No doubt it will, and the anticipation is mounting.  But the idealization — the glorification, in some places  — is mounting as well.  Some can’t wait for it to happen, some dread the moment, some believe it will never occur.  Obama, as Newsweek put, is “the one,” inheriting the legacy of every great historical figure:  Lincoln, FDR, Kennedy.  We seem to need a Saviour right now, and he is the inevitable candidate.

He himself, I suspect, it too smart to go for this, and consciously we are too.  But I suspect we don’t know how much we are coming around to buying into into it.  A number of pundits thought his choice of Hillary Clinton to head the State Department was the mistake, but that has died down amid the choruses of praise for most of his appointments.  More recently, his invitation to the evangelical minister Rick Warren to speak at his inaugural aroused a storm of protest among gays, but that too has died down, as we are reminding ourselves of the importance of tolerating a diversity of voices.  In one way, of course, Obama is showing really thoughtful leadership, but how long before he stumbles?  Or we allow him to stumble?  Or we want him to stumble?

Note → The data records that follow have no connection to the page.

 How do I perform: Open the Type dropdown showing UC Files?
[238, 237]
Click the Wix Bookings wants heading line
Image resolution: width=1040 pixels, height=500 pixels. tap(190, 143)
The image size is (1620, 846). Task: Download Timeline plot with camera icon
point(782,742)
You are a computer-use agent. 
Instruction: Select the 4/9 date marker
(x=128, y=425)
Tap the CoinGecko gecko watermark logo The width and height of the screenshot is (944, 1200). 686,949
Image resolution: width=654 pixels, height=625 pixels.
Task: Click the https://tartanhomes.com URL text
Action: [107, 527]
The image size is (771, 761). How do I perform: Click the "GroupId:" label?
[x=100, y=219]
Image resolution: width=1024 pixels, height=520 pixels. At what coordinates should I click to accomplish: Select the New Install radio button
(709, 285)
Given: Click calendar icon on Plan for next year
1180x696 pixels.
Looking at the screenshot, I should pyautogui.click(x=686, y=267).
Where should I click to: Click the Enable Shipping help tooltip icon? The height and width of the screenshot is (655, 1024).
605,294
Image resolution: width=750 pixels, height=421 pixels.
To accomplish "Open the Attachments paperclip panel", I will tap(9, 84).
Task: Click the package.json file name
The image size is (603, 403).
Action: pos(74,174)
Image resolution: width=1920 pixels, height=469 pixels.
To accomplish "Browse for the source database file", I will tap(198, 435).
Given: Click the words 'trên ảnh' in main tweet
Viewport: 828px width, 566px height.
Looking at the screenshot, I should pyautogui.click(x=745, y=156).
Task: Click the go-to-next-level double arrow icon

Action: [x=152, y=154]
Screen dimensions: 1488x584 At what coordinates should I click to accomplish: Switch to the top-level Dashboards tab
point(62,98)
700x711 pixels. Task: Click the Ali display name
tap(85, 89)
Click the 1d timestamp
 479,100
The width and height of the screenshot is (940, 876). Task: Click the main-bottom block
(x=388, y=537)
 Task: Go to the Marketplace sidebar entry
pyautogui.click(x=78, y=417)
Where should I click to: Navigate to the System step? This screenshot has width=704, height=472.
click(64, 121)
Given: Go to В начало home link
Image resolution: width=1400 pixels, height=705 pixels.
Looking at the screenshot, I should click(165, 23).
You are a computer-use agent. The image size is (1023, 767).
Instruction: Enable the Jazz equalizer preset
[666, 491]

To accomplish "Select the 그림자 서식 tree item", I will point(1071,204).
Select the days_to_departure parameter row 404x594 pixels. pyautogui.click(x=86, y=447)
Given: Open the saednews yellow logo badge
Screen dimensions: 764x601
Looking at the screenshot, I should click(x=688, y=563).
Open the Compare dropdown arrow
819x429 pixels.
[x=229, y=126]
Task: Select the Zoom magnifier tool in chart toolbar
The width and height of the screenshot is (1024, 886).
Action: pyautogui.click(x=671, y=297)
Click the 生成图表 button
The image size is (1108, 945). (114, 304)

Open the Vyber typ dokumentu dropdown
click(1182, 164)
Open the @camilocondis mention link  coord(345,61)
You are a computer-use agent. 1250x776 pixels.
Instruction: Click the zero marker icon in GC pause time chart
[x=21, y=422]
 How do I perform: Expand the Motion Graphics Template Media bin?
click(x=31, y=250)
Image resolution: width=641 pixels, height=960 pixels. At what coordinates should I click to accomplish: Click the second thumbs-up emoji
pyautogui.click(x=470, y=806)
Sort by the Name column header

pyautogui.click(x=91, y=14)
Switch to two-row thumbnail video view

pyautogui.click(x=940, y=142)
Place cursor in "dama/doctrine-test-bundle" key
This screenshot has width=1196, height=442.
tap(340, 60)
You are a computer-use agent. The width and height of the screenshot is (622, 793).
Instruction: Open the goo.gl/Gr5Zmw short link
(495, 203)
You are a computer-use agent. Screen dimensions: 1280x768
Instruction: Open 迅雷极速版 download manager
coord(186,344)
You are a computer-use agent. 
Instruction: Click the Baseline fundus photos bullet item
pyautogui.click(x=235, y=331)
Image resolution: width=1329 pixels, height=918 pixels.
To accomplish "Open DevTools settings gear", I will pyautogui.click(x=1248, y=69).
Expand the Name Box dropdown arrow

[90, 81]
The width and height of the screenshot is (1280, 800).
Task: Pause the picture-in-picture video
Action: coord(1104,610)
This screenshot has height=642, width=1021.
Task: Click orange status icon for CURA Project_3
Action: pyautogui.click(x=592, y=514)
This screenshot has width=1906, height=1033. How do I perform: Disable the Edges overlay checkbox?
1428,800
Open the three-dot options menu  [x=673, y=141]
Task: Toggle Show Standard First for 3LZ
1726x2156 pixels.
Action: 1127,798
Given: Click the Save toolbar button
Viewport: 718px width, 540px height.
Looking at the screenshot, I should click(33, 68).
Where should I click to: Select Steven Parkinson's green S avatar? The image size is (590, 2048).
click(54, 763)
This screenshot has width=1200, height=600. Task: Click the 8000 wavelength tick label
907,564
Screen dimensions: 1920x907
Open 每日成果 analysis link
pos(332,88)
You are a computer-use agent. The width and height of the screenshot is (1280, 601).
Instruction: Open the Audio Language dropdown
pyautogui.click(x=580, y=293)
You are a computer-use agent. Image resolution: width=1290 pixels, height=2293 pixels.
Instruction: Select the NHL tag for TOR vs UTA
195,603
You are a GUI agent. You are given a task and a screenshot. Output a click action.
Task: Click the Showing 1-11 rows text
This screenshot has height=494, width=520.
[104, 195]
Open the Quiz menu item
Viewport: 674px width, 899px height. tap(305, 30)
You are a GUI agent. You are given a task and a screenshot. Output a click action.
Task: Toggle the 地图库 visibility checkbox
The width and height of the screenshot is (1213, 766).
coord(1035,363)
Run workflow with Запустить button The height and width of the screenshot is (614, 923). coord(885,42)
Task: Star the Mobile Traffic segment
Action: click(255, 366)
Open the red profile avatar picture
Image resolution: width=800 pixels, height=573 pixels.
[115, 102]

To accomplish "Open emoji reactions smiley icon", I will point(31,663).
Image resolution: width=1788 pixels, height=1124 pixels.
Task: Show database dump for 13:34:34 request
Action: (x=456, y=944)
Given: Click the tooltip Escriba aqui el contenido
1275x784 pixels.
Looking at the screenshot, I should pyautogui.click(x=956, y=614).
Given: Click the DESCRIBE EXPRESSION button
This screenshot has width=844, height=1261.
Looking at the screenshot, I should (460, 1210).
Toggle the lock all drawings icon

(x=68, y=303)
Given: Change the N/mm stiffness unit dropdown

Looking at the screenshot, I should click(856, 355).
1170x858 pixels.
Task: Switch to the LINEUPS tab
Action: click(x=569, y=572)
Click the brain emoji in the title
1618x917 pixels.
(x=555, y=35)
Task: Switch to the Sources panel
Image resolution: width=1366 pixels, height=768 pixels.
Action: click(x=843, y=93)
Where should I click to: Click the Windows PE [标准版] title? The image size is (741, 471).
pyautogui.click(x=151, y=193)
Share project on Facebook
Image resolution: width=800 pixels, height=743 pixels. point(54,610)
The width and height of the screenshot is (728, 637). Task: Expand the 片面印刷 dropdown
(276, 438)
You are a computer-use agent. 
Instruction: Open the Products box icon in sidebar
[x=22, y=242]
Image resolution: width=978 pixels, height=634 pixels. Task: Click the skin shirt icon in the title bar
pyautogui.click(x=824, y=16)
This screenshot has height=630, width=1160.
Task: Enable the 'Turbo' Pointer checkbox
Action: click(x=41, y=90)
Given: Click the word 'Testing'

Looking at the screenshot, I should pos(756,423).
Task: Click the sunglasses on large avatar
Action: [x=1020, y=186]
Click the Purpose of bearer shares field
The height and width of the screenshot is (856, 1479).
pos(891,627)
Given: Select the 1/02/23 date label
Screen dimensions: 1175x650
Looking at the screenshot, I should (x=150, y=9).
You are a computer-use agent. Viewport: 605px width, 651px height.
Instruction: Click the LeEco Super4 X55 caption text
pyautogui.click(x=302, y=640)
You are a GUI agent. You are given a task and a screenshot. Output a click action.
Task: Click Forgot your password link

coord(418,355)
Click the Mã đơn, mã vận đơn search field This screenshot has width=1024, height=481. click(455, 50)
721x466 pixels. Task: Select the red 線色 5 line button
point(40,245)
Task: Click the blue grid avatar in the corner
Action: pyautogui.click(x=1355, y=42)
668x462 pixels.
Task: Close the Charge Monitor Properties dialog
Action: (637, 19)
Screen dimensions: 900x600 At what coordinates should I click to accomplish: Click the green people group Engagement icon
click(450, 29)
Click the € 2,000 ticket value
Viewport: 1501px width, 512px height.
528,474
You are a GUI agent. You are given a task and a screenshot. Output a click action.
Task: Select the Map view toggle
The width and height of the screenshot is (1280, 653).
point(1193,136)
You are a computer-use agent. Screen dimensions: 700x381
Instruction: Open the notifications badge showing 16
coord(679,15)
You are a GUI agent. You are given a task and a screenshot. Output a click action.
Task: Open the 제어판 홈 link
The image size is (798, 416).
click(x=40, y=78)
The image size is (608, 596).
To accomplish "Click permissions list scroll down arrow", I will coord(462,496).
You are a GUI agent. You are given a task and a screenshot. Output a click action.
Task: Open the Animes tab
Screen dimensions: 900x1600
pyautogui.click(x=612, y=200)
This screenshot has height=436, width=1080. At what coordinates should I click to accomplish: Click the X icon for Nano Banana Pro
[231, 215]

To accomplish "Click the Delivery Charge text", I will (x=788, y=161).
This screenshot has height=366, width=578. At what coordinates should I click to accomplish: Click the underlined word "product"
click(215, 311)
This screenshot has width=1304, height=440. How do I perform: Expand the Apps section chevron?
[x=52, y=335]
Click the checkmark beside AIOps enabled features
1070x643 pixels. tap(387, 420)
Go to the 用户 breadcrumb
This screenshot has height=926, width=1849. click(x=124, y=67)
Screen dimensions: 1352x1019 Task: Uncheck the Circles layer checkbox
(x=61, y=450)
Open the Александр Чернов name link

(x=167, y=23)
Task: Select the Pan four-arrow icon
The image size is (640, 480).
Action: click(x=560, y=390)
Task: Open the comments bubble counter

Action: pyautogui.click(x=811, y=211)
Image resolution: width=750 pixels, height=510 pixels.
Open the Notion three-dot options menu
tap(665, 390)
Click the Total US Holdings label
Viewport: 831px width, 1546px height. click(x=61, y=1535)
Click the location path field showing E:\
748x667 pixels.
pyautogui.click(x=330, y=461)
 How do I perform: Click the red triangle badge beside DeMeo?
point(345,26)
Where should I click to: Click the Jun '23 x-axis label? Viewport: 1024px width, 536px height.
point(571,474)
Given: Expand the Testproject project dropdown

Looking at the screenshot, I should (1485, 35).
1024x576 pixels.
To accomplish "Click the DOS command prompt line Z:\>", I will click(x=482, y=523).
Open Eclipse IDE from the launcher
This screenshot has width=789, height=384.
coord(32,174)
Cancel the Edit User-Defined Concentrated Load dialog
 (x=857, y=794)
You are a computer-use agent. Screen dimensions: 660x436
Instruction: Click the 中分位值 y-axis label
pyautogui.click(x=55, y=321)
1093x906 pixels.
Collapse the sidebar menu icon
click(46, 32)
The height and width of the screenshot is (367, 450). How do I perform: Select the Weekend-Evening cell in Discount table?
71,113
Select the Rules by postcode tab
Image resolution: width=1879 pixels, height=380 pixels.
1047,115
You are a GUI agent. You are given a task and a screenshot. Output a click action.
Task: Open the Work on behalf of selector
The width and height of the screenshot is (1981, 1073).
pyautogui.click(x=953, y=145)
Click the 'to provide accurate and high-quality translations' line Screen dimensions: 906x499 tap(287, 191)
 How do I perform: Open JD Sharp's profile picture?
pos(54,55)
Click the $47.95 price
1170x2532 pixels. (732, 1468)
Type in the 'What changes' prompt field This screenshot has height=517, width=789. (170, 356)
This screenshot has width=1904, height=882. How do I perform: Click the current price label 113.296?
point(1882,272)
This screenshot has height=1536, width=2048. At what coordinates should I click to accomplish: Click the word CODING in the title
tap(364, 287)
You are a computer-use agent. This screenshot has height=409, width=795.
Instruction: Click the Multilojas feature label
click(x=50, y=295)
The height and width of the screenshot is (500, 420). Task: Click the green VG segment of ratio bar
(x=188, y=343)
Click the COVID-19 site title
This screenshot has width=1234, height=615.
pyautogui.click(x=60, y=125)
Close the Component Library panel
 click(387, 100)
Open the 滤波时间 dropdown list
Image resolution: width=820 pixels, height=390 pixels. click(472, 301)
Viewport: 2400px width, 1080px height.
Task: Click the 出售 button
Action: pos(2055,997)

Perhaps I am not the only one to have wondered if the widespread anxiety about his being assassinated masked an underlying desire for him to fall.  To be sure, inspiring and charismatic leaders have been assassinated, including, of course, Lincoln and Kennedy.  But it would be a mistake to underestimate the role of envy in politics, or simply the underside of idealization and hope.  In investing so much in Obama, we might wonder who are we protecting?

He will make mistakes, and we will be disappointed.  That simply can’t be helped, and with so many overwhelming problems to solve it is likely to happen soon.  But it is not too late now to think about protecting him and us from the backlash of denigration and rage that will accompany those failures and, perhaps, spoil the realistic leadership he is able to offer us.